6 × 10⁴ C2C12 cells were grown on glass coverslips in growing medium. After 24 h, in order to induce differentiation, C2C12 cells were treated with free-serum medium (starvation), with or without gAd 1 μg/ml, or DM for 72 h. Cells were then washed with phosphate-buffered saline and fixed in 3% paraformaldehyde for 20 min at 4 °C . Fixed cells were permeabilized with three washes with TBST (50 mM Tris-HCl, pH 7.4, 150 mM NaCl, 0.1% Triton X-100), and then blocked with 5.5% HOS in TBST for 1 h at room temperature. Cells were then incubated with specific primary antibodies, diluted 1:100 in TBS (50 mM Tris-HCl, pH 7.4, 150 mM NaCl), overnight at 4 °C. Cells were then washed once with TBST and once with TBST with 0.1% BSA and incubated with secondary antibodies (diluted 1:100) for 1 h at room temperature in TBST with 3% BSA. After extensive washes in TBST, cells were mounted with glycerol plastine and observed with a confocal fluorescence microscope (Leica TCS SP5).

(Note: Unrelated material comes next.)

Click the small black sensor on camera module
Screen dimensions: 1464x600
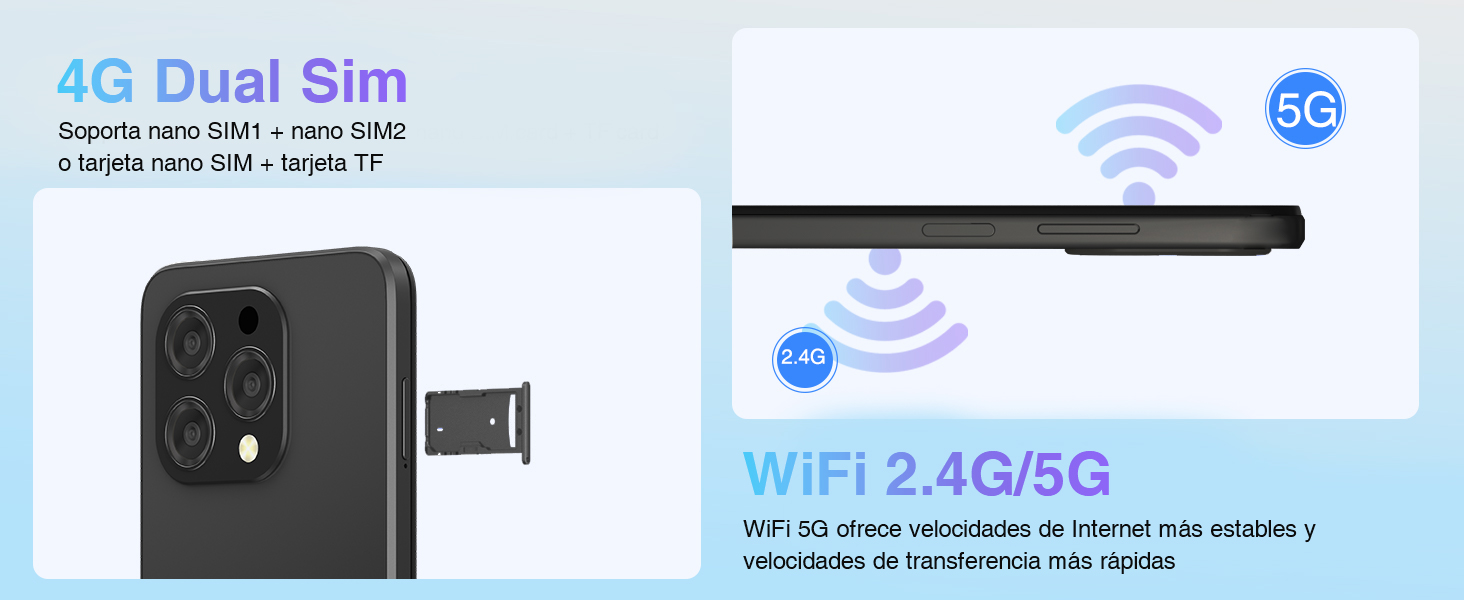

Differentiation and fusion indexes

To determine the differentiation and fusion of C2C12 myoblasts after specific treatment, we calculated the differentiation index as the percentage of mMHC-positive cells above the total nuclei and the fusion index as the average number of nuclei in mMHC-positive cells containing at least three nuclei above the total nuclei.

Intracellular H₂O₂ assay

Differentiating C2C12 cells were stimulated with gAd and 3 min before the end of stimulation 5 μM DCF-DA was added to the plate. Cells were then lysed in 1 ml of RIPA buffer containing 1% Triton X-100 and fluorescence was analysed immediately using a Perkin-Elmer Fluorescence Spectrophotometer (excitation wavelength 488 nm, emission wavelength 510 nm). The values of fluorescence were normalized on total protein content.

Glucose up-take assay

To determine glucose uptake, C2C12 were seeded in six-well plates, pre-treated with HOS 2% for 72 h and then stimulated with gAd (1 μg/ml). Subsequently, glucose transport was assayed essentially as described previously ¹¹.

RNA extraction

1 × 10⁶ cells were pelletted and resuspended in 350 μl of RLT buffer (Qiagen) and 10 μl/ml β-mercaptoethanol. Total RNA from the cells was extracted with the RNeasy Mini reagent kit (Qiagen) according to the manufacturer's recommendations.

Real time RT-PCR

Total RNA (400 ng) was reverse transcribed using TaqMan Reverse Transcription Reagents Kit. Reverse transcription was performed in a final volume of 80 μl containing 500 mM KCl, 0.1 mM EDTA, 100 mM Tris-HCl (pH 8.3), 5.5 mM MgCl₂, 500 μM of each dNTP, 2.5 μM random examers, 0.4 U/μl RNase inhibitor and 1.25 U/μl Multiscribe Reverse Transcriptase. The reverse transcription reaction was performed at 25 °C for 10 min, 48 °C for 30 min and 95 °C for 3 min. Measurement of gene expression was performed by quantitative real-time PCR (ABI PRISM 7700 Sequence Detector, Applied Biosystems). The amount of target, normalized to an endogenous reference (eukaryotic 18S RNA, endogenous control, Applied Biosystems), was given by 2^−ΔΔCT calculation ³⁶. For each sample, 12.5 ng of cDNA was added to 10 μl of PCR mix containing each primer/probe mix and 1× Universal Master Mix. The samples were then subjected to 40 cycles of amplification at 95 °C for 15 s and 60 °C for 60 s. TaqMan Reverse Transcription Reagents Kit, all primer/probe mixes, Taqman Gene Expression Assays: Adipo R1 (ID number Mm01291331_m1) and Adipo R2 (ID number Mm01184032_m1), and 1× Universal Master Mix were from Applied Biosystems.